No sé por qué, esta pasada noche me he acordado de uno de los ritos que se realizan durante el Shiva dentro de la religión judía. En los siete días después del entierro de un ser querido, la familia y los amigos íntimos se reúnen para, de alguna manera, recordar al fallecido y establecer unos momentos de convivencia y empatía en su recuerdo.

El rito en cuestión consiste tapar todos los espejos de la casa. Existen muy diferentes versiones para explicar los orígenes de esta costumbre y yo soy un ignorante absoluto en lo que al judaísmo se refiere, pero me gusta aquella que afirma que necesitamos un momento de oscuridad, de reflexión.
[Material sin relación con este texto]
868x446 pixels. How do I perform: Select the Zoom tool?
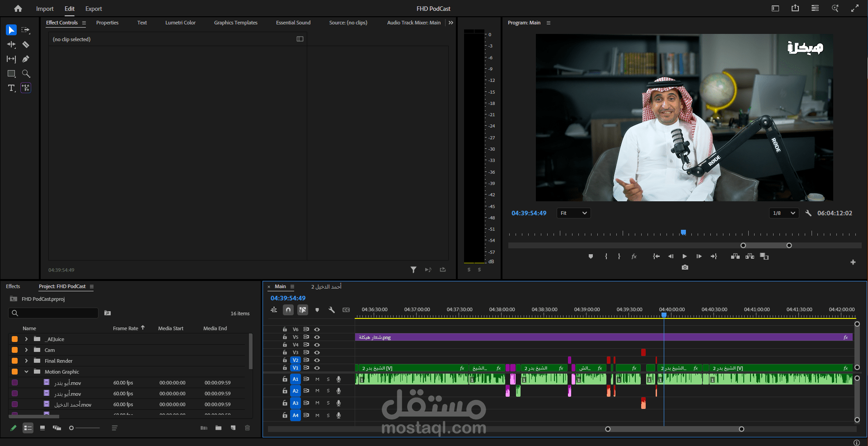tap(26, 73)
De no mirarnos desde ningún sitio externo para vernos desde el ángulo de nuestro corazón. De olvidarnos de formas para contemplarnos, por fin, a la luz de lo que somos y no de lo que parecemos.

Y creo que, en efecto, nos falta eso a todos. Nos pensamos que somos nuestro reflejo y ahora convivimos con muchos más espejos que distorsionan nuestras esencias. Nos creemos que somos lo que nos dicen, lo que decimos de nosotros mismos en permanente alabanza, lo que contemplamos bajo esa perspectiva afable y condescendiente con nosotros mismos que ahora recibe la palabra postureo. Y las pantallas nos devuelven, a modo de reflejo, la gran mentira de lo que no somos.

Quizás siete días sean muchos, pero no estaría de más prescindir de nuestros reflejos, que solo brillan como las lentejuelas en una permanente verbena sensorial de querernos demasiado intensamente sin contemplarnos más por dentro.

Decía que no sabía por qué me he acordado de este rito, pero ahora reflexiono y me doy cuenta de que tal día como hoy, hace ya unos cuantos años, fallecía mi padre en el antiguo hospital General Yagüe. Pese a sus más de ochenta años, murió en la única planta que le faltó visitar como enfermo (excepción hecha de la obstetricia, claro) y quizás la que más le convenía por su carácter. Durante muchos años yo vi mi reflejo en sus ojos azules y me sentía la persona más dichosas del mundo. En un momento terrible, sus ojos no me miraban. Y, desde entonces, creo que vivo en el permanente luto de un recuerdo entre los reflejos que ya no existen.

Imagen de Bérenger ZYLA.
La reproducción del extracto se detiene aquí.